DATA TO PROCESS START
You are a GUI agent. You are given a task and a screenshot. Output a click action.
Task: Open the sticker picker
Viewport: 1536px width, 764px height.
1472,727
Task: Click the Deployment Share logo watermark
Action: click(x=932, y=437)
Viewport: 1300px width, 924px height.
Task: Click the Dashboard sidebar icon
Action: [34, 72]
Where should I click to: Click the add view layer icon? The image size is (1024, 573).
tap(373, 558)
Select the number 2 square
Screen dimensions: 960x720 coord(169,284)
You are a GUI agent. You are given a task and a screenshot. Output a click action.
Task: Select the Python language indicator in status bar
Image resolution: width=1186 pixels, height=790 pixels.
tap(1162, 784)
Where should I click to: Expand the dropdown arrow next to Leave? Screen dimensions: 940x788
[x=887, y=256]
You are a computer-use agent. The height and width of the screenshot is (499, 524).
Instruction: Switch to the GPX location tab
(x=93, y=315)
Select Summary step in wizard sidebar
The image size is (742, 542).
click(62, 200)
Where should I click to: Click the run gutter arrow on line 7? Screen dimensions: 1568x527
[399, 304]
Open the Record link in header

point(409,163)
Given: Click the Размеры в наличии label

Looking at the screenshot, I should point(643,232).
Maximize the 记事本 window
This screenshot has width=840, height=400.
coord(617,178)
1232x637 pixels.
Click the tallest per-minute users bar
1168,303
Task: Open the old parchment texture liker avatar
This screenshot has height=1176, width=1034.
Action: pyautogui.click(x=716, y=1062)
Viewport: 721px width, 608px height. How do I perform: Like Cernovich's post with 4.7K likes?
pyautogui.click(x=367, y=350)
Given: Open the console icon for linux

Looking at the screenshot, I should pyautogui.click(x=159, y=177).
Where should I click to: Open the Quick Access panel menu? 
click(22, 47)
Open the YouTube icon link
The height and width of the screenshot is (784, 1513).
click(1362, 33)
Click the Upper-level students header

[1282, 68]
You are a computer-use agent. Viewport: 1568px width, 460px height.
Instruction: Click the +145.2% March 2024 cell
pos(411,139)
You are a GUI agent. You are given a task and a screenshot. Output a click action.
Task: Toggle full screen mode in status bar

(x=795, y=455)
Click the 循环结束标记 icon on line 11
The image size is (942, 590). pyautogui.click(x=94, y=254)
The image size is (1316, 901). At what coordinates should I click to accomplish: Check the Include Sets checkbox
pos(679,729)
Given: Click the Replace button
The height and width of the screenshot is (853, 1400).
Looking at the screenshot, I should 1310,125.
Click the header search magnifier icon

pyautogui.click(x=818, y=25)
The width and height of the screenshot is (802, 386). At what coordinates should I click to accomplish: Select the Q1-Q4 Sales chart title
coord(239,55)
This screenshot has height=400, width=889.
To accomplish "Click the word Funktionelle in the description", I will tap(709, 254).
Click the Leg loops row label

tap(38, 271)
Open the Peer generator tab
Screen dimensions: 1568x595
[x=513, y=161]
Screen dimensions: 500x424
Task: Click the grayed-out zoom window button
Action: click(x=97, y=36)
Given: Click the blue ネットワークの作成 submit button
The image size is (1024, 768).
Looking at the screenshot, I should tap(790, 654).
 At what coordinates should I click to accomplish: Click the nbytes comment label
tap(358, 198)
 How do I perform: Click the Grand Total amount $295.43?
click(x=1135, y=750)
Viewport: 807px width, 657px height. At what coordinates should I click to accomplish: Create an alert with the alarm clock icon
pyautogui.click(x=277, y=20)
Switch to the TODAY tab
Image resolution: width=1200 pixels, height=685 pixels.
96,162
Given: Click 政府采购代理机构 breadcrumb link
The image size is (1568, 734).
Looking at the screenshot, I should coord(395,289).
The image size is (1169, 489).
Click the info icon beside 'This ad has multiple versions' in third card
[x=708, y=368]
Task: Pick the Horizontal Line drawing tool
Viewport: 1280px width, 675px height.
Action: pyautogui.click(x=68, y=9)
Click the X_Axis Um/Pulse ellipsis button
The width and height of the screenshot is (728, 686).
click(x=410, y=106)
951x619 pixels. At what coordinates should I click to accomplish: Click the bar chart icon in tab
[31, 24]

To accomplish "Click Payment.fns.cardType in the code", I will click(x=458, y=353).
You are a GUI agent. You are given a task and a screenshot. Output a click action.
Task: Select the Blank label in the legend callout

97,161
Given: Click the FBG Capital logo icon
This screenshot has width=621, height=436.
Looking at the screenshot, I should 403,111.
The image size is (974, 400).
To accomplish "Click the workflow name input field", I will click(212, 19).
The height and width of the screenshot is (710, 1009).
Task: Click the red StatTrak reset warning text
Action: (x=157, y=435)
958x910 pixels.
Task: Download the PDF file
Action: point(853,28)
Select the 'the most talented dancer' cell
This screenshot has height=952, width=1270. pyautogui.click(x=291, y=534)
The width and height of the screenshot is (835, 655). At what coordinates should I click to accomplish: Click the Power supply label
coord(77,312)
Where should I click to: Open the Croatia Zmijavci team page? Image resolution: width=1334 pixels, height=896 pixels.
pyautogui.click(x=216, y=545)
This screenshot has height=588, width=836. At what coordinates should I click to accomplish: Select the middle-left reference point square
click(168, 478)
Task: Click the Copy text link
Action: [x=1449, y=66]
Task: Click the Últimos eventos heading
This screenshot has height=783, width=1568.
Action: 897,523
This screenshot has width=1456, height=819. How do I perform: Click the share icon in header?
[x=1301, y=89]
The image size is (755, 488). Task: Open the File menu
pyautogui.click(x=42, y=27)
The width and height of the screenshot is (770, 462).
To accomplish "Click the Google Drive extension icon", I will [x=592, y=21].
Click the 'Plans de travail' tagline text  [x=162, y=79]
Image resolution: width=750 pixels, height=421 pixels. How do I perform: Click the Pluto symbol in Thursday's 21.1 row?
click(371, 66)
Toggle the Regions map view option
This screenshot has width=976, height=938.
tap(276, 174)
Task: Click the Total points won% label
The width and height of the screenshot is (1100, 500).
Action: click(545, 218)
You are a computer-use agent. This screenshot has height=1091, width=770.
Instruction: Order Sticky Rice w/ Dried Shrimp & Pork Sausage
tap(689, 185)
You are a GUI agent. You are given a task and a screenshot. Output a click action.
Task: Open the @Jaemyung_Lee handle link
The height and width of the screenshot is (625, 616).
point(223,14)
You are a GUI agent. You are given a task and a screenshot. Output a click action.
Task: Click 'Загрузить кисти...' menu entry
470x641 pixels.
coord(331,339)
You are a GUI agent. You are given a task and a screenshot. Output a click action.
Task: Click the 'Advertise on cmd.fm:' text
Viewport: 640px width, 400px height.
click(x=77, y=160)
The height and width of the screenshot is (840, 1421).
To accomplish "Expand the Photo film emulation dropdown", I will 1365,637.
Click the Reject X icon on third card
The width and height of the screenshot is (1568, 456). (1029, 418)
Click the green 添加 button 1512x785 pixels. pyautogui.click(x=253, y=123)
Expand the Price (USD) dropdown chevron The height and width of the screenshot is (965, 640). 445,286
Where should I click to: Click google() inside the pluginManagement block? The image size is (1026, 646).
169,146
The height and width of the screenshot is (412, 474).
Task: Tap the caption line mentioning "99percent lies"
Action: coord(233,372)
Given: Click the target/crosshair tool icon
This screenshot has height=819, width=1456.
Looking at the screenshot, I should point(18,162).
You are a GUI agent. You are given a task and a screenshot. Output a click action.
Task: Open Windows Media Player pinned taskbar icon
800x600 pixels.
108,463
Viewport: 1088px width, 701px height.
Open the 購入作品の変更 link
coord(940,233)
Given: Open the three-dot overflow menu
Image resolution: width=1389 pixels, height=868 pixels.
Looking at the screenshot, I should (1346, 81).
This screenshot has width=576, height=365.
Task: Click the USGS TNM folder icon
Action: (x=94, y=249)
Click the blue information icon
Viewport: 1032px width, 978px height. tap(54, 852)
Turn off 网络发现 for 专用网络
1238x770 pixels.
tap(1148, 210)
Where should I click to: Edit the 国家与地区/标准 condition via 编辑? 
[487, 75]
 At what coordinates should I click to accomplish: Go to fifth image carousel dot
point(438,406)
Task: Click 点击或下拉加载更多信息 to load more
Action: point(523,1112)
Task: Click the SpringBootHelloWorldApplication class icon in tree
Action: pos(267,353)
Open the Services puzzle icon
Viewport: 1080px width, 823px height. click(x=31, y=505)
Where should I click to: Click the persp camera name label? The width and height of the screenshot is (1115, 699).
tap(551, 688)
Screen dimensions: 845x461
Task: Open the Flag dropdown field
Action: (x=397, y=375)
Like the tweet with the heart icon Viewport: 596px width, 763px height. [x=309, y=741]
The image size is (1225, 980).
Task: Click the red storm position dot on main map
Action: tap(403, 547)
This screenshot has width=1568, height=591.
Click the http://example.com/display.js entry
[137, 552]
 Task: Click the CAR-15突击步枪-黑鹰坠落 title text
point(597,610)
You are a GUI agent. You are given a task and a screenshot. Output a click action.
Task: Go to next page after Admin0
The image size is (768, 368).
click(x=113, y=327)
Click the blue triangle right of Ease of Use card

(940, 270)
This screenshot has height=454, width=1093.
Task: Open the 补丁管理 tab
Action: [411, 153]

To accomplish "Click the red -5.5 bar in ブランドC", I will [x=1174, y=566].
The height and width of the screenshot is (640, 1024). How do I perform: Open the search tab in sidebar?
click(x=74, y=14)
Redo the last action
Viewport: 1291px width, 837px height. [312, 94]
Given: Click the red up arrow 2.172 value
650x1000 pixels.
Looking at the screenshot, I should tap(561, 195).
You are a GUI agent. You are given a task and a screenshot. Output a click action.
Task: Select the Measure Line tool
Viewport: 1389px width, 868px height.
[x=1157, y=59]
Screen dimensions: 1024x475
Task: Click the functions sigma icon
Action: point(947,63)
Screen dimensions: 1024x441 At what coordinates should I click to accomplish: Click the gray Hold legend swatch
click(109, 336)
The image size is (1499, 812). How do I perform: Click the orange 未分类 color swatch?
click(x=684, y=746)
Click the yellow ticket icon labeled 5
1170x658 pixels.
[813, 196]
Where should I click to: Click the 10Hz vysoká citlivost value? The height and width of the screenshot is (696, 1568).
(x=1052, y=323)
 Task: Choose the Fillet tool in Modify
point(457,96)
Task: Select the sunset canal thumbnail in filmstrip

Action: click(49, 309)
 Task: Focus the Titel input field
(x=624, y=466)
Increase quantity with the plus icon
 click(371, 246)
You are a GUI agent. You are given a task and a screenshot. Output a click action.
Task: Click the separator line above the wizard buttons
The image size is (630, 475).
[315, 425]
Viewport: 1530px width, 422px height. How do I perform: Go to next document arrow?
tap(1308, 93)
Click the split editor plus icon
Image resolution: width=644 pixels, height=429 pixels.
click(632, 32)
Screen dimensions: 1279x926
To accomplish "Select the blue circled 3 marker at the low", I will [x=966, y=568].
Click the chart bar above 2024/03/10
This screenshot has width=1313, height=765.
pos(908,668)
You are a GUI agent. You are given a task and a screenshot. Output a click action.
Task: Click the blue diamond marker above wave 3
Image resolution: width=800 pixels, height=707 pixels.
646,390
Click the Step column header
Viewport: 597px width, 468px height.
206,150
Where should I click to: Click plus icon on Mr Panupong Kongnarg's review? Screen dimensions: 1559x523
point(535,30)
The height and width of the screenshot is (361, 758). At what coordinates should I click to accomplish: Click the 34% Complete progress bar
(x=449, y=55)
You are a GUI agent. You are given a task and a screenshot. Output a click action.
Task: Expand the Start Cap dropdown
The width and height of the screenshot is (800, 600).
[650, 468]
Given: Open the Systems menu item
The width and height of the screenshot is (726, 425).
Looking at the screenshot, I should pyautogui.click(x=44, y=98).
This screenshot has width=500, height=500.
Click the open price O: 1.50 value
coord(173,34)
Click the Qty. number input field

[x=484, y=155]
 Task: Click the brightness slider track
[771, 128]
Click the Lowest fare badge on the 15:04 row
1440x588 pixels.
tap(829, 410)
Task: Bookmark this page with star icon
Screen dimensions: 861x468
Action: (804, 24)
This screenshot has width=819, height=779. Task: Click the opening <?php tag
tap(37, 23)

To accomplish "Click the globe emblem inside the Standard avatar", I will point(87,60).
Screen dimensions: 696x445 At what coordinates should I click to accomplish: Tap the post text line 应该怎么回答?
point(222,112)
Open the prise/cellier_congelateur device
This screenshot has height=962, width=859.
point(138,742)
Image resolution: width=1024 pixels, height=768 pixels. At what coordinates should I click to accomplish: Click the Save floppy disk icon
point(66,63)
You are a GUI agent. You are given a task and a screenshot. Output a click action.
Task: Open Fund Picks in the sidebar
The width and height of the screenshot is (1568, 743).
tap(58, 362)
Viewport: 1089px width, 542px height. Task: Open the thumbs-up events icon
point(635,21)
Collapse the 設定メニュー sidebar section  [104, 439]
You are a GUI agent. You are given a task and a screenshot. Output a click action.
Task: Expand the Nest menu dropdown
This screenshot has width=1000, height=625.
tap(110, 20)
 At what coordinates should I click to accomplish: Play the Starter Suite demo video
DATA TO PROCESS END
Read the entries above, then pull out the lines that include "avatar".

**SOLVED PROBLEM:**
Task: Open the old parchment texture liker avatar
To accomplish "Click the globe emblem inside the Standard avatar", I will point(87,60).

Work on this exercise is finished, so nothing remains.